The theme of life during the pandemic has been all about staying as far away from other people as long as possible. We work from home. We do our shopping from home. Our socializing is done via Zoom and Skype. Our kids are now educated (we hope) via the internet. For entertainment we stream video content at home. Medical practitioners encourage us to use telemed programs for all but the most immediate and serious health issues.
It’s a radical departure from where we were just four months ago. It’s not that big a change from where we were going to be in 10 years, virus or not.
Go back and look at that list of activities. There’s not a one for which there wasn’t an existing trend.
Work from home? Telecommuting advocates have been promising work from home was the future, and the wonders of our telecommunication age have made work outside or beyond an office possible. What that’s done is extend the working day to consume our away-from-the-office hours. For the most part, we continue to stuff ourselves into cars, then stuff those cars onto roads headed into the same central employment center.

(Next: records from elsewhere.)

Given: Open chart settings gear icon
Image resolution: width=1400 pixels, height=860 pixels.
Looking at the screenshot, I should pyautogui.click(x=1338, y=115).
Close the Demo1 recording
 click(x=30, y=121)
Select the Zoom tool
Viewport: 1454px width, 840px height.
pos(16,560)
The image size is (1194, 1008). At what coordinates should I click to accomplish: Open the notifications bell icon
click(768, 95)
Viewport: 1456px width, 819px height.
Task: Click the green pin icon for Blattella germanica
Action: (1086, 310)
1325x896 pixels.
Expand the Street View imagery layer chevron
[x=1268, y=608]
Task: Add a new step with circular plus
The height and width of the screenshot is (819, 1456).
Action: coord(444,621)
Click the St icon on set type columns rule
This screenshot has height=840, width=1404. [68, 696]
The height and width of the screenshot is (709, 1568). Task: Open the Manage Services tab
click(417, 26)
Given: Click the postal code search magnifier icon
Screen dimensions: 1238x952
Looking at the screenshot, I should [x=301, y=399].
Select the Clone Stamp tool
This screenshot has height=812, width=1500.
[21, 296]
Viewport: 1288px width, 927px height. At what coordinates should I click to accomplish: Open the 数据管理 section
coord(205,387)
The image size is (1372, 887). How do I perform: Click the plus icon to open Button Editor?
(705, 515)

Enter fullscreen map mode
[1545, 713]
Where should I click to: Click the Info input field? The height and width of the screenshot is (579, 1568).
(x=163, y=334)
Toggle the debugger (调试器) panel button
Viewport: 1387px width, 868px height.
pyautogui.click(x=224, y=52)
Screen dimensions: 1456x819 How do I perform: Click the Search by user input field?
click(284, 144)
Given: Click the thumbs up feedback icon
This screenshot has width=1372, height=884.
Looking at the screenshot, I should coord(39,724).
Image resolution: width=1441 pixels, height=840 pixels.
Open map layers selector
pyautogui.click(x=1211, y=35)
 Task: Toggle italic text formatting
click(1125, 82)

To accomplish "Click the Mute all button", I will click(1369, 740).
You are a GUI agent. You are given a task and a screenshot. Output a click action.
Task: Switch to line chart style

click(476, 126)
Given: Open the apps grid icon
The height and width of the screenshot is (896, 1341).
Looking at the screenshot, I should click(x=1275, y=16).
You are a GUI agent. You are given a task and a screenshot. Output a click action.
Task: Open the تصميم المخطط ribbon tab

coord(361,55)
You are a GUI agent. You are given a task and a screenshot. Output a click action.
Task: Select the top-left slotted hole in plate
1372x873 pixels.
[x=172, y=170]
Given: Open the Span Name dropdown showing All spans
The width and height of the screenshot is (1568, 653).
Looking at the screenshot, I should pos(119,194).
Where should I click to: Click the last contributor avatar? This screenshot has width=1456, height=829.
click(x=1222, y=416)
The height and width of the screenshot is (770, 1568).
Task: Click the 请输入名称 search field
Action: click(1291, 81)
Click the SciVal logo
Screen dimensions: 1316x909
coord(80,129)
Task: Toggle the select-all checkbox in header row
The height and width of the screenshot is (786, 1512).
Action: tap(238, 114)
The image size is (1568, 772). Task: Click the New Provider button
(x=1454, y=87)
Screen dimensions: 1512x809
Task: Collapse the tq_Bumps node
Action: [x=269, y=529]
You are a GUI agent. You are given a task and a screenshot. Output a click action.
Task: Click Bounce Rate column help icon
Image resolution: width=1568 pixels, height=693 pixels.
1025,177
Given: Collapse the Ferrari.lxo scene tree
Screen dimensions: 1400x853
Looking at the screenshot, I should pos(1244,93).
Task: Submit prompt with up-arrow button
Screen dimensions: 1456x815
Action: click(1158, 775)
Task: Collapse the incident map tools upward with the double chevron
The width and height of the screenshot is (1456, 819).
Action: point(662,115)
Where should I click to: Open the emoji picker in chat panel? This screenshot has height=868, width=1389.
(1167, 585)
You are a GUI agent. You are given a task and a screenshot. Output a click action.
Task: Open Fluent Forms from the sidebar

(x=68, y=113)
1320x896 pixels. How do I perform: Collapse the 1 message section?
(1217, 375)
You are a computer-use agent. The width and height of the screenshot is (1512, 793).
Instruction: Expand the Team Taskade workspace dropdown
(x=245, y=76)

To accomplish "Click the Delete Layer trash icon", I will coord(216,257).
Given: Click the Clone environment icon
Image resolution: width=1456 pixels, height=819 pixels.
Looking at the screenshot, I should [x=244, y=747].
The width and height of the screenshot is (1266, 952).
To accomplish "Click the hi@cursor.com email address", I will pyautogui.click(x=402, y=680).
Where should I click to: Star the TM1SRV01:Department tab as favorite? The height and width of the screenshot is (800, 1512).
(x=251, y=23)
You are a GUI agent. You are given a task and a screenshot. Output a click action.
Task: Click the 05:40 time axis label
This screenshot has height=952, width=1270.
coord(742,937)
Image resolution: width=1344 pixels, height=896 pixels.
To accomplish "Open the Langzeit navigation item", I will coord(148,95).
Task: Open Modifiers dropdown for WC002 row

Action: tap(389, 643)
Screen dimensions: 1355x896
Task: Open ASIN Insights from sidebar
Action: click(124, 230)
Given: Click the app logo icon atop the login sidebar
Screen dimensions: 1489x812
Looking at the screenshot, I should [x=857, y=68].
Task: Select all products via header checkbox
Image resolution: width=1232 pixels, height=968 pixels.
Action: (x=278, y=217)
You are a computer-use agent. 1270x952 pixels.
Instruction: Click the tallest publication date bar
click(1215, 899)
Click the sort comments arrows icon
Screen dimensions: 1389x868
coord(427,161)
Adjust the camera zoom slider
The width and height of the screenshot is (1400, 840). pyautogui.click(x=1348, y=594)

Work-from-home promised to relieve traffic congestion, free workers from the tyranny of meetings, free up hours lost to commuting, reduce the amount of space companies need to lease for offices.
Commerce from home was much further down the road of becoming the way life is normally lived than work-from-home ever has been. Bricks-and-mortar retailing was in big trouble long before the virus showed up and closed down the stores. It wasn’t that much of a leap for many people to do even more shopping from home—how else did Amazon become the behemoth it is?
Retailing isn’t the only segment of commerce that has been moved out of the physical world. When was the last time you were in a bank branch? Most transactions, even more complicated ones like loan application, can be handled online, by phone, at an ATM or even by the original communications mode, snail mail.
Speaking of which, when was the last time you were in a post office? Email and online services have taken away most of the personal correspondence and business communication. Should you need actual stamps, those can be bought online, too.
Students, parents and teachers have been clamoring for years for some alternative, especially at the higher-ed level, to the learning-by-lecture method that requires everyone to receive instruction at the same time, in the same place, in the same method and at the same pace as everyone else. Online instruction, the theory goes, injects a needed dose of flexibility and customization to individual tastes and abilities into the system.
Similarly, telemedicine, which includes email and video conferencing, allows for more time and attention to individual cases than can be provided by harried, overburdened doctors and nurses in an office setting. That’s the theory anyway, which is why health-care entities had been setting up telemedicine programs long before the virus showed up.
Most of these ventures, however have been of limited scope and scale, meant as trial runs to test the theories, not to immediately and completely replace the way things had been done. Had there been no COVID-19, some of them would have slowly migrated into the mainstream, growing and evolving and becoming accepted and routine parts of daily life (such as online retailing already has).
What COVID-19 did was shrink the timetable for testing and adoption from years to days, and subject those modes of operation to full-on, real-world use, whether they were ready or not.
That’s what we’ll be spending the coming months doing: assessing whether the online, remote, low-personal-contact approaches are up to the job, or need some work before they can carry the burden of what we expect out of them.
Are we more productive, or is the quality of our work better, if we’re at home or at an office? Do students learn more or faster even if they’re not in a classroom? Can health care be effectively managed electronically, or is it a poor substitute for being in the same room as the doc? Do we need physical stores at all?
The answers are likely to be “sometimes,” “it depends,” and “not without some changes.” We are social animals, and there are unquantifiable benefits to even seemingly inefficient ways of operating like commuting to offices. But having tested and experienced some of these new-fangled ways, we’re also going to decide that some, perhaps many, are preferable. A future in which so much of life is lived and business is conducted was going to arrive someday anyway. COVID-19 just assured the future got here a lot faster than originally scheduled.